Barcelona - Anger and dismay have erupted at the International Aids Conference following Dr Manto Tshabalala-Msimang's comment that anti-retrovirals are "poisons" killing "our people".

Several South African scientists at the Barcelona conference said they were extremely embarrassed by the health minister's remarks, which had undermined South Africa's international image.

Said one government health official, who asked not to be named: "We put so much effort in trying to boost South Africa's image, and then this happens. It is very disappointing."

Tshabalala-Msimang's remarks, later denied by her special adviser, Patricia Lambert, as untrue, were reportedly made to a journalist from Newsday following the opening of the department of health's HIV and Aids stand at the conference.

Lambert said the word "poison" was not used and that the minister was simply "asking why the US Food and Drug Administration had not registered single-dose nevirapine".

During the interview, the minister also reportedly said she was unhappy with last week's Constitutional Court ruling that ordered the government to supply the drug.

"We will implement it because we are forced to implement it," Newsday newspaper quoted her as saying.

Professor James McIntyre, head of the perinatal research unit at Chris Hani Baragwanath Hospital, said: "Quite frankly, her remarks, if true, are downright ridiculous. She has already sanctioned the use of nevirapine in 250 sites in the country, so are all those people being poisoned as well? There is so much quality science going on in South Africa that we really don't need this."

McIntyre said there was a wealth of knowledge that proved the efficacy of single-dose nevirapine to prevent the transmission of the virus from an HIV-positive mother to her newborn baby.
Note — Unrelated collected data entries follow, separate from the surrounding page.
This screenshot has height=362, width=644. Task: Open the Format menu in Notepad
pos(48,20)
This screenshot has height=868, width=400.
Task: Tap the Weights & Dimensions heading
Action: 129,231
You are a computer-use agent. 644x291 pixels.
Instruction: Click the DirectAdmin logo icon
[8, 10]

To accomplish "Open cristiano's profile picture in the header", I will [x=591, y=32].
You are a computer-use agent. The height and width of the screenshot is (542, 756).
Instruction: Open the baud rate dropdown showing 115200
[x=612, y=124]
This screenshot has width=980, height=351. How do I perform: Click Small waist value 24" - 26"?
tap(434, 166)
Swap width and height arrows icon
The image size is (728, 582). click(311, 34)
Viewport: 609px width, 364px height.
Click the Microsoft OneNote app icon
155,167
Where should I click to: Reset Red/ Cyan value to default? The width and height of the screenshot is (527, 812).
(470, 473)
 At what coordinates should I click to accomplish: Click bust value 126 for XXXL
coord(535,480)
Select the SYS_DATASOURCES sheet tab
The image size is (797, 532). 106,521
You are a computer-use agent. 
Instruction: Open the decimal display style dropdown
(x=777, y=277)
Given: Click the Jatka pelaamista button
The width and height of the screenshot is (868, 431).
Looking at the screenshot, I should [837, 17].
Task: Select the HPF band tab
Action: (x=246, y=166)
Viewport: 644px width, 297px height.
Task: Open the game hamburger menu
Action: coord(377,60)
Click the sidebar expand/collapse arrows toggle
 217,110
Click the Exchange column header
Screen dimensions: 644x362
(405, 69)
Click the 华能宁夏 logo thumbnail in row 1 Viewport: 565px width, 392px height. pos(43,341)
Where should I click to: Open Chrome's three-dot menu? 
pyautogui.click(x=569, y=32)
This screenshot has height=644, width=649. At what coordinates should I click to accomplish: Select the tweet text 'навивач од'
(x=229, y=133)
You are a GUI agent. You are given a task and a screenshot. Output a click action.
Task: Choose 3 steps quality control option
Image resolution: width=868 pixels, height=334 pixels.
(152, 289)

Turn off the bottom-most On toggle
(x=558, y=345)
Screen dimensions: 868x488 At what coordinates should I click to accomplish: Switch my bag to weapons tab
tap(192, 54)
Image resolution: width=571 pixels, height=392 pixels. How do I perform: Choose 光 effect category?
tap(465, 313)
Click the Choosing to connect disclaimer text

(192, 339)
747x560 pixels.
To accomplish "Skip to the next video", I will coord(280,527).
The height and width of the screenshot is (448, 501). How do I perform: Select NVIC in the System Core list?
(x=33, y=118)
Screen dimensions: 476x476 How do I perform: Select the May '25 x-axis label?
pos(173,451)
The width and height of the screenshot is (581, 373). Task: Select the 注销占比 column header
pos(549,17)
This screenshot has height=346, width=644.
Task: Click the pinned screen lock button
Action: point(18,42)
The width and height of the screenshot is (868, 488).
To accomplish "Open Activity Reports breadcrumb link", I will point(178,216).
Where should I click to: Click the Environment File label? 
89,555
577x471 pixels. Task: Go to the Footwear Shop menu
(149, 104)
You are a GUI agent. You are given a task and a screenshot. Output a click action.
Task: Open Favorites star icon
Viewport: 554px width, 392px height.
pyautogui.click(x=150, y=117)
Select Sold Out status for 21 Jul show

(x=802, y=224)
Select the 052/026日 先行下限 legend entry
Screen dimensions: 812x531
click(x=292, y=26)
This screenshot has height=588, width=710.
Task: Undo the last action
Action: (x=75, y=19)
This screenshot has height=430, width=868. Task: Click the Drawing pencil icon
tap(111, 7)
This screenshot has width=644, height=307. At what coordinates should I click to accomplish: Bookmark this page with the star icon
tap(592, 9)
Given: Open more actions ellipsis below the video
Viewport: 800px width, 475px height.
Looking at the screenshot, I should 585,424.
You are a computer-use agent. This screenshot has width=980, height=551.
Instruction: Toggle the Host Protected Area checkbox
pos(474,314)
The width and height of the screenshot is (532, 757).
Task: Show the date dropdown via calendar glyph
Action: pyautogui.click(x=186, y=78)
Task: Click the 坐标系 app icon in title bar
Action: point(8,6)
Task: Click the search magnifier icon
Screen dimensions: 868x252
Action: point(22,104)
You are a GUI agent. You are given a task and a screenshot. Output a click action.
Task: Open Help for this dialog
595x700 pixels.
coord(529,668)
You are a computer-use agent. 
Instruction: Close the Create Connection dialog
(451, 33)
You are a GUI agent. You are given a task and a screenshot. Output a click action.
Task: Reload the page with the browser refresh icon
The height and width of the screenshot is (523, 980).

Professor Gerry Coovadia, head of Aids research at the Nelson Mandela School of Medicine in Durban, said it was a pity that leaders in SA's health sector were still casting doubt on the efficacy of a drug that had proved itself to be very effective in reducing HIV transmission from mother to baby.

Said Coovadia, who is involved in several discussions at the conference: "My advice would have been for her to listen to presentations by some of the world's top scientists. There's much new evidence being presented here this week which is of vital importance to us in South Africa."

However, that isn't an option, as the minister flew back to SA before the first day of the five-day conference had barely begun.

The Spanish Minister of Health, Celia Villalobos, has also come under harsh media treatment for cutting state pensions for people with Aids. And she was booed during her opening address.